Justice Neil Gorsuch did not participate in this case, because he was not yet confirmed as a justice when the case was argued on February 27, 2017.
The other 8 justices all agreed that the immigration law at issue in this case – the defintion of the phrase “sexual abuse of a minor” – is not ambiguous with respect to whether consensual sex with a person age 16 or older is “sexual abuse of a minor.” According to the unanimous decision of the Court, written by Justice Thomas, a conviction for such conduct is not an aggravated felony. As a result, the Court did not need to address the competing demands of defence to the Board of Immigration Appeals (BIA) under Chevron, on the one hand, and the doctrine of lenity, on the other hand, which would lead to the conclusion that an ambiguous statute should be read in the manner most favorable to the person convicted of the crime.
The Court reaffirmed the importance of the categorical approach to determine whether a conviction is an aggravated felony under the immigration statute. Most importantly, for our case, the Court emphasized the importance of determining the generic definition of the crime at issue, as explained in Taylor v. United States.
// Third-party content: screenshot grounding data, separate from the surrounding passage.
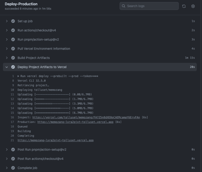Collapse the Deploy Project Artifacts to Vercel step
Image resolution: width=202 pixels, height=172 pixels.
[x=7, y=67]
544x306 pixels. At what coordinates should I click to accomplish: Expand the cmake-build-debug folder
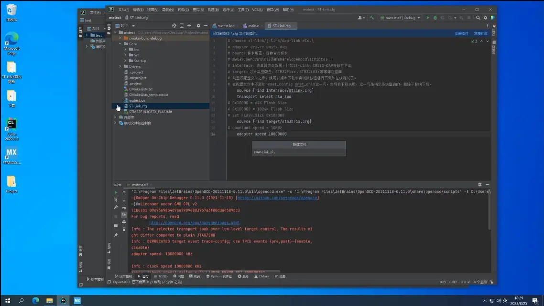(120, 38)
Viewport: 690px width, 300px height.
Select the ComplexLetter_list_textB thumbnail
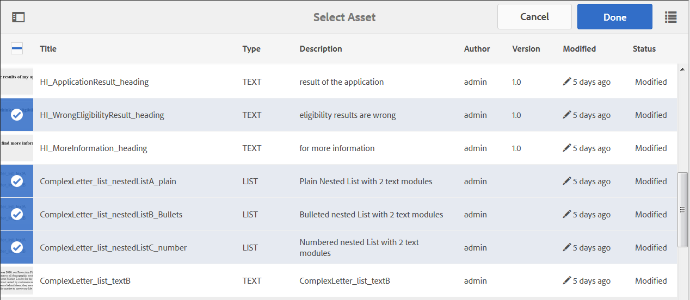(x=16, y=281)
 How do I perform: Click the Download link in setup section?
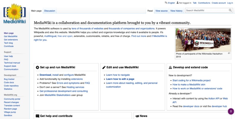tap(45, 75)
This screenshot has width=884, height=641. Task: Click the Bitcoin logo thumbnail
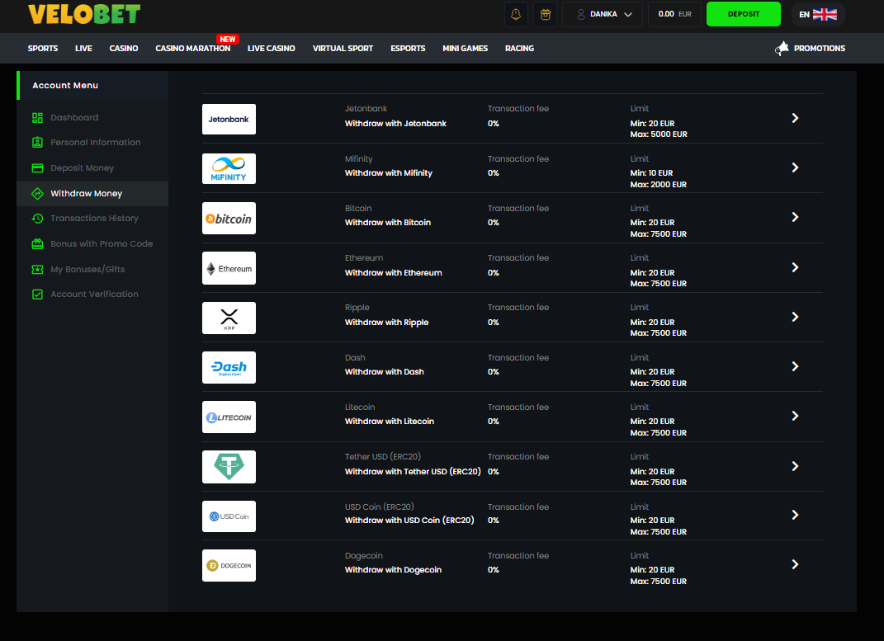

As we had urged, the Court looked to the criminal laws of the 50 states and the District of Columbia to aid in the process of determining what the generic definition of “sexual abuse of a minor” should be in the context of consensual sex between two persons who do not share a position of trust or authority (such as teacher and student). And, as we had explained in our briefs, most states set the age of sexual consent at 16, meaning that sex is only prohibited when the younger person is under age 16.
The Court declined to decide whether “sexual abuse of a minor” under the immigration statute requires a certain age difference between the persons, for example, 4 years. The Court held squarely that, for consensual sex in which no special relationship of trust between the persons is involved, if the younger person is age 16 or older, then the conviction is NOT “sexual abuse of a minor,” regardless of the age difference between the persons.
For Juan Esquivel Quintana, the decision means that he is NOT an “aggravated felon” under immigration law. His permanent resident status should be restored, retroactively. We are making arrangements to help Juan to return to the United States as a permanent resident, a status he has held since he was 12 years old.